The driver turned and stared at the cloud of dust.
"I didn't rightly see, it might ha' been——" He stopped. "I'll tell you whar you can get a boat, Sah!" he suggested. "Mr. Cecil, he keeps one down at his place a bit down de road."
"Cecil!" Stuart had to control himself to keep from shouting the name. "Has he a place on this coast?"
"Yes, Sah; fine place, Sah, pretty place. Awful nice man, Mr. Cecil. He'll lend you de boat, for nuffin', likely. Brother Fliss, good man, you un'erstand, but he stick close to de money."
"Let's go there, just the same," said Stuart, "I don't want to be under obligations. I'd rather pay my way."
The negro shrugged his shoulders and, in a few minutes, the car stopped at the preacher's house.

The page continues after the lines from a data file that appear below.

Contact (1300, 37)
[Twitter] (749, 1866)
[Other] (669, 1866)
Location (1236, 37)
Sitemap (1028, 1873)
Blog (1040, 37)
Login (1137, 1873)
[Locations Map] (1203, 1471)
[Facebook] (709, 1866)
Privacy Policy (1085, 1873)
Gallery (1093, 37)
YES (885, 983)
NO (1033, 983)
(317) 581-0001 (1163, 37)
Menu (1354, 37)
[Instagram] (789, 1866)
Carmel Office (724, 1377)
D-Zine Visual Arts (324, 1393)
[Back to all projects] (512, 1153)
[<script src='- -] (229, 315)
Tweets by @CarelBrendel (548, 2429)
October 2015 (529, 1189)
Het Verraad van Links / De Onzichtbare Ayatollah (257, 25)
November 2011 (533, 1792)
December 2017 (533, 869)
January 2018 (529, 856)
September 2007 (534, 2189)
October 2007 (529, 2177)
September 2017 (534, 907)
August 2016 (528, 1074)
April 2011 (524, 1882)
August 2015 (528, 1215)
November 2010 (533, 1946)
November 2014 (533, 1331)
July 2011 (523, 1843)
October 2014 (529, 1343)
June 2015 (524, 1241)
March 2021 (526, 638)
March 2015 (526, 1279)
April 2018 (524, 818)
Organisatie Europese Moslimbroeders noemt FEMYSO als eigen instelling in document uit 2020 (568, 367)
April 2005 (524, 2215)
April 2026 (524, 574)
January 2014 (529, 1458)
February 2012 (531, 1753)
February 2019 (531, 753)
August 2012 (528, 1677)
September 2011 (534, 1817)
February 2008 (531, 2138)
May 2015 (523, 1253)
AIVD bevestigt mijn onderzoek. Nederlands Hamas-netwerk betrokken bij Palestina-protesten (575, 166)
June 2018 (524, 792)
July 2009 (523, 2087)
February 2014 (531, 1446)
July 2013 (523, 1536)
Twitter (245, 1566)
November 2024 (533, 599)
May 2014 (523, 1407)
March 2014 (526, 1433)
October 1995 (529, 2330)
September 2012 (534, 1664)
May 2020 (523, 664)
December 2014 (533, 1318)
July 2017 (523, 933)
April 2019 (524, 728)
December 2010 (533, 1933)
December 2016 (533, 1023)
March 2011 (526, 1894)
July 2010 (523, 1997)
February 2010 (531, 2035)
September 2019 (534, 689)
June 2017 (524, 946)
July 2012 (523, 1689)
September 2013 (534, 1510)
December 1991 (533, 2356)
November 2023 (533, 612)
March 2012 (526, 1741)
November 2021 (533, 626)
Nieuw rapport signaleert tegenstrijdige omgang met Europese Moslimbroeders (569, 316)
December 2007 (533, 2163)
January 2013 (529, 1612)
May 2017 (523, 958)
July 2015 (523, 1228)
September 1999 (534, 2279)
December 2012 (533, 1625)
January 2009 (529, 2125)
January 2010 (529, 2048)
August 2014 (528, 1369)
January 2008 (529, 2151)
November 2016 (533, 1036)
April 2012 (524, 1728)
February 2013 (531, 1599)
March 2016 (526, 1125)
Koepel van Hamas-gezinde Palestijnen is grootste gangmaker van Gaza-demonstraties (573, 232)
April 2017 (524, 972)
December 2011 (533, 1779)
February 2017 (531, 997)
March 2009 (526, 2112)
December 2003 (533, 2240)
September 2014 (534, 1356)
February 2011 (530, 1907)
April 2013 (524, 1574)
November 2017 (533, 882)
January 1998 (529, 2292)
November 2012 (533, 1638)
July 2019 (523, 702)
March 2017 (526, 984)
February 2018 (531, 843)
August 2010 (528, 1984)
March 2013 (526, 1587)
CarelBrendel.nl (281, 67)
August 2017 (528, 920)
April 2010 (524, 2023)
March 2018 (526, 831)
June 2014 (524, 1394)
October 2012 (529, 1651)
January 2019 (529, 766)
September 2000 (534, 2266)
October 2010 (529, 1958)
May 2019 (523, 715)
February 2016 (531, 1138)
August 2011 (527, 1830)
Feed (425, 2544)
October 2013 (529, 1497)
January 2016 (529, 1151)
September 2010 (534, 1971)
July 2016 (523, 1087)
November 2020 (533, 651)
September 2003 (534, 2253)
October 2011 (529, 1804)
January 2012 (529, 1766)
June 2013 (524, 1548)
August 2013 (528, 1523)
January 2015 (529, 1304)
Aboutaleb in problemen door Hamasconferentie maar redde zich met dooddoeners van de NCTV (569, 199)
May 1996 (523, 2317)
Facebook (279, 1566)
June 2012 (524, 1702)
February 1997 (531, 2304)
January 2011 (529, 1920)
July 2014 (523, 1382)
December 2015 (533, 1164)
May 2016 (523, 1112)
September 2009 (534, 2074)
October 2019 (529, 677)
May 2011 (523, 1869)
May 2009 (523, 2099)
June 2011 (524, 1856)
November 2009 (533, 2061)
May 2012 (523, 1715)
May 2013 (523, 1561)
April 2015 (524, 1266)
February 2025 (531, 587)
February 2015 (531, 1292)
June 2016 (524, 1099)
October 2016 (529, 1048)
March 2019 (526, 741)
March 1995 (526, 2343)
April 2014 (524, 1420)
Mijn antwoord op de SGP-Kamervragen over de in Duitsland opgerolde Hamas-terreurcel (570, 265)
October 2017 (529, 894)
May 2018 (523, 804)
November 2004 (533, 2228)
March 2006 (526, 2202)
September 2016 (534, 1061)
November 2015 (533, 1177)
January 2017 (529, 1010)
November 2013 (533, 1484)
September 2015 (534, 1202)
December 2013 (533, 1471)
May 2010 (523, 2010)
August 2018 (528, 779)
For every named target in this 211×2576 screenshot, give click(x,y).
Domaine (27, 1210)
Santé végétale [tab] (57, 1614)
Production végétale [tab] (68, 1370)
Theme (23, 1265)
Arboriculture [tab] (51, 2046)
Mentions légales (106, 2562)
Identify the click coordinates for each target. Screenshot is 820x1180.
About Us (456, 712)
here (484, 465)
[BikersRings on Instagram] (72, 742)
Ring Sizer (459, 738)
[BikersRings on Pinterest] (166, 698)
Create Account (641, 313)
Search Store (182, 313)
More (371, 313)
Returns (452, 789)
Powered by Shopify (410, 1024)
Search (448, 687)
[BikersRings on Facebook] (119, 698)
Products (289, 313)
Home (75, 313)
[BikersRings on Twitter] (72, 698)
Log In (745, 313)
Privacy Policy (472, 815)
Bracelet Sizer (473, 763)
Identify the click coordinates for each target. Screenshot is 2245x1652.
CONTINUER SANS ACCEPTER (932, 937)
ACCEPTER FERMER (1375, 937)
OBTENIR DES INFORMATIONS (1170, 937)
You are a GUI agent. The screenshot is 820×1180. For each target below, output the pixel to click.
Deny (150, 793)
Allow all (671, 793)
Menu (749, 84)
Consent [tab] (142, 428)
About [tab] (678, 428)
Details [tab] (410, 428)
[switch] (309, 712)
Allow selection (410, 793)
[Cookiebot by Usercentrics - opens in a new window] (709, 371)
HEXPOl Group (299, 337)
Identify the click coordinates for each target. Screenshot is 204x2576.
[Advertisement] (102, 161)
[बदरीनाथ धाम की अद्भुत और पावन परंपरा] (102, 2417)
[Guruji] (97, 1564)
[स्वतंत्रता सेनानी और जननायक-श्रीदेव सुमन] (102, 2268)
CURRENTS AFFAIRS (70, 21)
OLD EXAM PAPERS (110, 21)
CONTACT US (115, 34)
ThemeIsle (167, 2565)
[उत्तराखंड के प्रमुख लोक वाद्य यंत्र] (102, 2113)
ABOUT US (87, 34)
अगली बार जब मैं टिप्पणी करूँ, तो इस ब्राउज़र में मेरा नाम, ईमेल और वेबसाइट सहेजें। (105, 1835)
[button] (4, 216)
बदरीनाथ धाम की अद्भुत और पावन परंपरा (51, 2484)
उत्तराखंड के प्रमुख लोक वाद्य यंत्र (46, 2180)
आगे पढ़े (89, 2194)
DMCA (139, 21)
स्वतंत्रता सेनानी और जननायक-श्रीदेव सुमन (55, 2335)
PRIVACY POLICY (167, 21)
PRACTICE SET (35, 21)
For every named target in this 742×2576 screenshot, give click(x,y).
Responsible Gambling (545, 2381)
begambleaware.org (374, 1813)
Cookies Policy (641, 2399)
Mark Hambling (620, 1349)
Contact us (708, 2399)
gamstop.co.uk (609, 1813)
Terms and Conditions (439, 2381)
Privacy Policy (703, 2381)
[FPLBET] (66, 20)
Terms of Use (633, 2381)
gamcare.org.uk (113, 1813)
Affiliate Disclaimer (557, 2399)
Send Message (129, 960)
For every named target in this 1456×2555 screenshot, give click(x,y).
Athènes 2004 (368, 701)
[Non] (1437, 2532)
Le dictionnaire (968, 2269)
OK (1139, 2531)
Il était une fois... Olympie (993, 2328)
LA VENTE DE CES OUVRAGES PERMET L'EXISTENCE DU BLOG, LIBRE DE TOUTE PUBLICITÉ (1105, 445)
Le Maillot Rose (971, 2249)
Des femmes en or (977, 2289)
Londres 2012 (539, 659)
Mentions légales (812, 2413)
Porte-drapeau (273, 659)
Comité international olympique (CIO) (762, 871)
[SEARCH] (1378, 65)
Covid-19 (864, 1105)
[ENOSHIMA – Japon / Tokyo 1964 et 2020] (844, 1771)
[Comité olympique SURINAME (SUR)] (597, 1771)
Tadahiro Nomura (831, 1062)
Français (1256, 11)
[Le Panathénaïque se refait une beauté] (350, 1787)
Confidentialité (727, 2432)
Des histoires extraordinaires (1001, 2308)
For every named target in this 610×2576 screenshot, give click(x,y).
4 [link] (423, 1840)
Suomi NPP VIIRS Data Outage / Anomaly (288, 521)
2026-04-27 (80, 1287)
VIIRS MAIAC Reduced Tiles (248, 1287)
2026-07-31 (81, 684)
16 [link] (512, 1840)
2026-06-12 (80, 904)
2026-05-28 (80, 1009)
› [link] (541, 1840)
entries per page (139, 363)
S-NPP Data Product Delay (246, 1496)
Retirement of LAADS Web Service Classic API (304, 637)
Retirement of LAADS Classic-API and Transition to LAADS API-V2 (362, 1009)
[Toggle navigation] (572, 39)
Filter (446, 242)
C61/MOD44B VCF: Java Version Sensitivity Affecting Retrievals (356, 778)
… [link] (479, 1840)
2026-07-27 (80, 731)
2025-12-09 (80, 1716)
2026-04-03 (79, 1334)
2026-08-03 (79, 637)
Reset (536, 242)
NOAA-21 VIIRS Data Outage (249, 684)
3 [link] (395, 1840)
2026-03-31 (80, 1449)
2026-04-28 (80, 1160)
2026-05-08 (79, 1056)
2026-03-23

As the driver had suggested, Brother Fliss "stick close to de money" and his charge was high. He was an intensely loyal British subject, and an even more loyal Jamaican, and when Stuart showed his card from the paper and at the same suggested that he needed this help in order to trace up a plot against Jamaica, the preacher was so willing that he would almost—but not quite—have lent the boat free.
Being afraid that the automobile driver might talk, if he returned to Spanish Town, and thus overset all the secrecy that Stuart flattered himself he had so far maintained, the boy suggested that the negro come along in the boat. This suggestion was at once accepted, for the mystery of the affair had greatly excited the Jamaican's curiosity.
The preacher, himself, received the suggestion with approval. Usually—for the craft, though, sturdy, was a small one—he was his own steersman and engineer. Now, he could enjoy the luxury of a crew, and the driver, who was a fairly good mechanic, was quite competent to handle the small two-cylinder engine.